Tijuca e Andaraí se situam numa das áreas nobres do Rio de Janeiro, na parte da Zona Norte mais próxima ao Centro e à Zona Sul. A partir da segunda metade do século XIX, com a implantação da infraestrutura de bondes, o que atualmente denominamos como a “Grande Tijuca” passou a ser uma das regiões para onde parte da classe média alta e das elites da época migraram para fugir do caos que havia tomado conta do Centro. Prova disso encontramos no clássico romance Dom Casmurro, de Machado de Assis. Nele, o casal Escobar e Sancha residiam no Andaraí, então uma localidade aburguesada da capital do Brasil Império.

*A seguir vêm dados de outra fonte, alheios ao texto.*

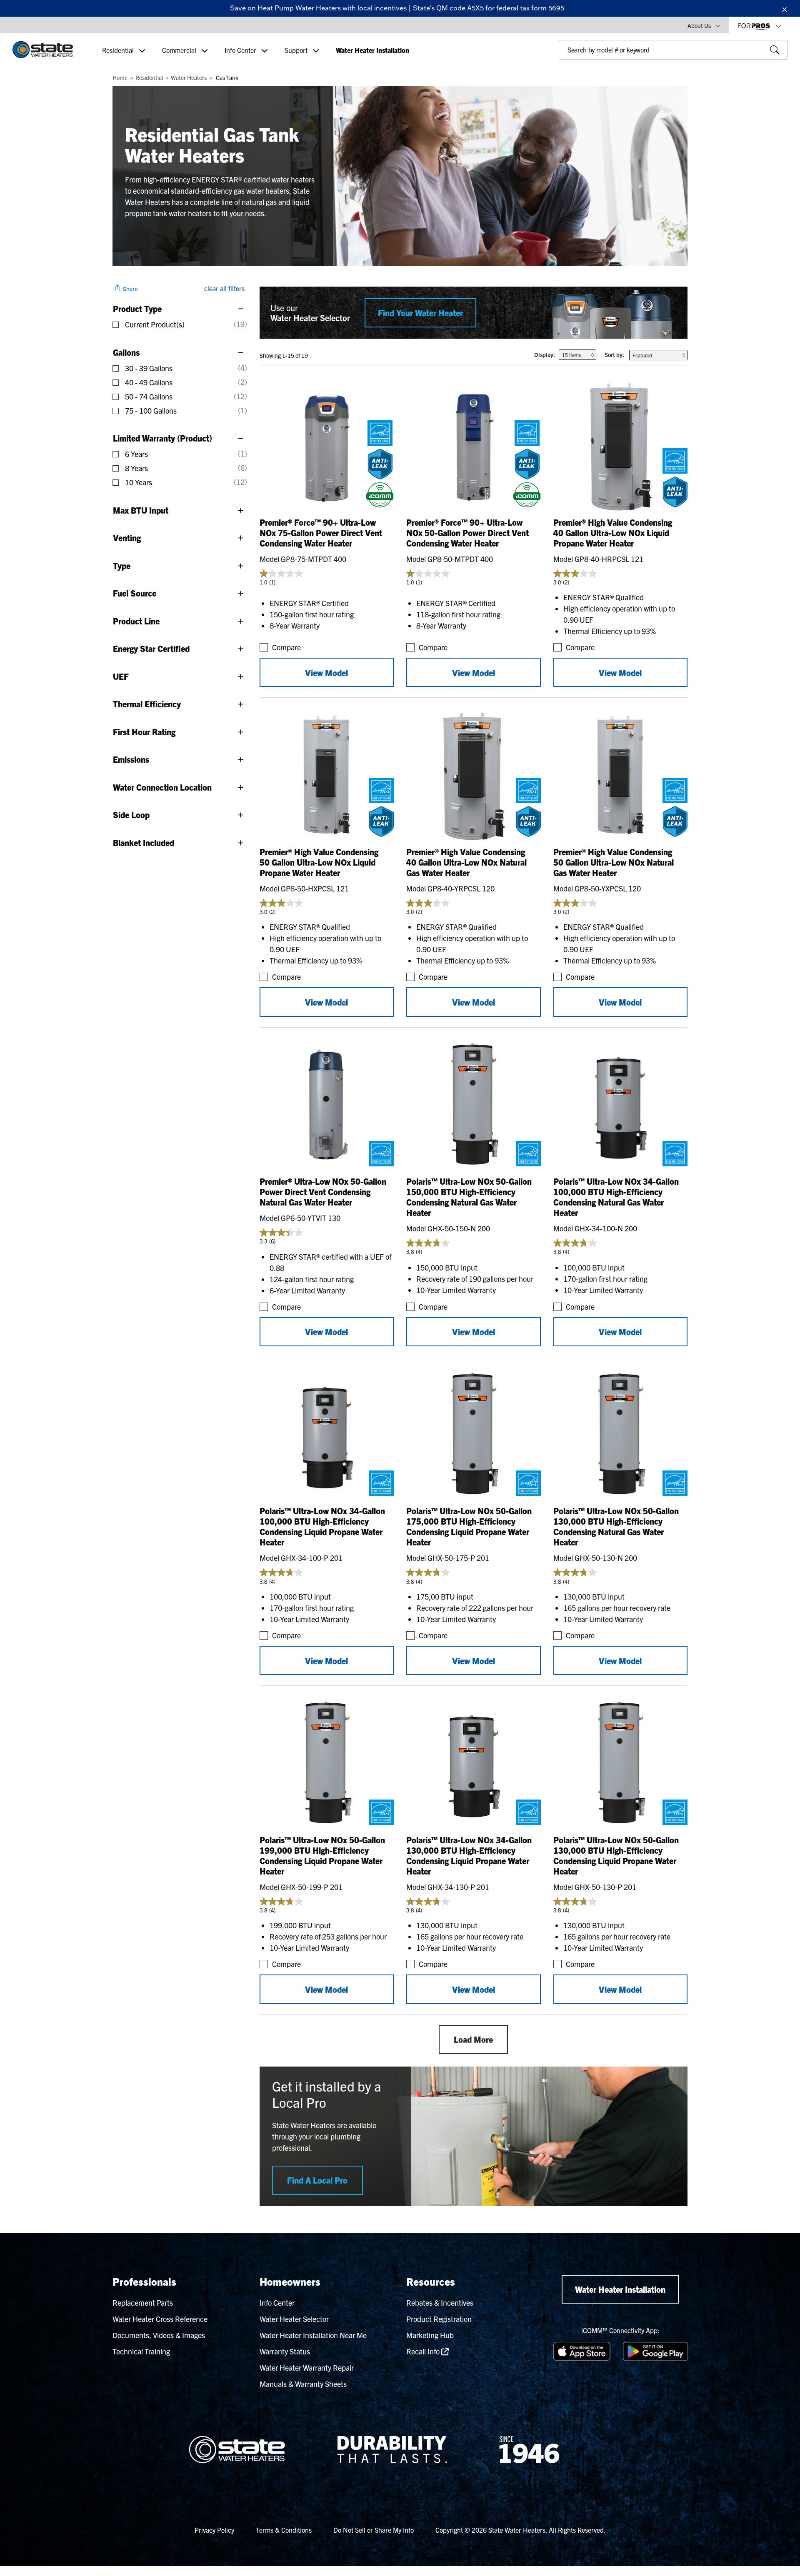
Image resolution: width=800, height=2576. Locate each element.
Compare (286, 647)
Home (120, 77)
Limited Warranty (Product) (162, 438)
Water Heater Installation (620, 2289)
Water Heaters (189, 77)
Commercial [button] (180, 50)
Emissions (131, 759)
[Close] (785, 8)
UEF (121, 676)
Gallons (126, 352)
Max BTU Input (140, 510)
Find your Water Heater (420, 312)
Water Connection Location (162, 787)
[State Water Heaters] (42, 49)
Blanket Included (143, 842)
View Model (326, 672)
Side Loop (131, 814)
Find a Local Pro (317, 2180)
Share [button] (130, 288)
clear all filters (224, 288)
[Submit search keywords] (561, 67)
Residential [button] (118, 50)
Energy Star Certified (151, 648)
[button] (704, 25)
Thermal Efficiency (147, 704)
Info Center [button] (241, 50)
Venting (127, 537)
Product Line (136, 621)
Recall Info (423, 2351)
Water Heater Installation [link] (372, 50)
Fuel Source (134, 593)
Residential (149, 77)
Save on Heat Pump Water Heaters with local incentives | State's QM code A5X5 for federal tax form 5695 (397, 8)
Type (121, 565)
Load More (473, 2039)
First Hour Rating (144, 731)
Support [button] (297, 50)
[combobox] (673, 50)
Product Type (137, 308)
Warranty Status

Com o tempo, ao contrário de seus bairros vizinhos (Tijuca, Vila Isabel e Grajaú), o Andaraí passou a ser ocupado por segmentos sociais proletários, não raro enegrecidos e migrantes brancos empobrecidos em função de um conjunto de indústrias que foram implantadas em seu território. Esse fator criou uma aura pejorativa sobre o bairro que o estigmatiza desde então, contribuindo para a sua invisibilização. Os relatos de moradores demonstram que eles têm total consciência do que ocorre com o bairro e muitos lutam tenazmente contra esse processo.
O professor Fábio Carvalho, cuja família vive na região há mais de 100 anos, é incisivo sobre como se sente quando invisibilizam seu bairro: “Fico indignado quando Andaraí é visto como Tijuca ou Grajaú porque isso é um apagamento das memórias da localidade”. Nessa mesma linha, a pedagoga Márcia Barbosa afirma que “até pouco tempo não me incomodava, pois não conhecia a história do bairro. Me conscientizei depois de conhecer o coletivo “Pelas Ruas do Andaraí”. Note, a partir do que disse a pedagoga, o impacto que um genuíno e aguerrido ativismo de bairro pode causar na construção de uma potente identidade coletiva que lance mão das memórias associadas ao lugar no sentido de construir senso de pertencimento. O pesquisador e escritor Marcelo Lemos e a professora Paloma Maulaz também se ressentem do tratamento desrespeitoso ao lugar. Ele traça um notável panorama histórico do bairro que baliza como se desenvolveu esse processo e ela lembra que o SESC Tijuca se situa, de fato, no Andaraí, circunstância que ilustra aquilo que ora debatemos.
Mas o que faz com que um bairro como o Andaraí seja invisibilizado, a ponto de perder parte de seu território para os “primos ricos” vizinhos (Decreto PCRJ Nº 3.158/1981)?
Essa perda ocorreu em função de interesses da especulação imobiliária. Nesse ínterim, o bairro da Tijuca foi o maior agraciado com a aquisição territorial outrora pertencente ao Andaraí.
A verdade é que há um conflito perceptivo entre o fato de a Tijuca ser a core area da região e uma visão de mundo simbólica que parcela dos habitantes do Andaraí possui sobre o seu bairro. E é sintomático que, mais uma vez, interesses economicistas precificados ainda preponderem sobre os esforços que buscam valorizar o lugar pelo seu significado simbólico.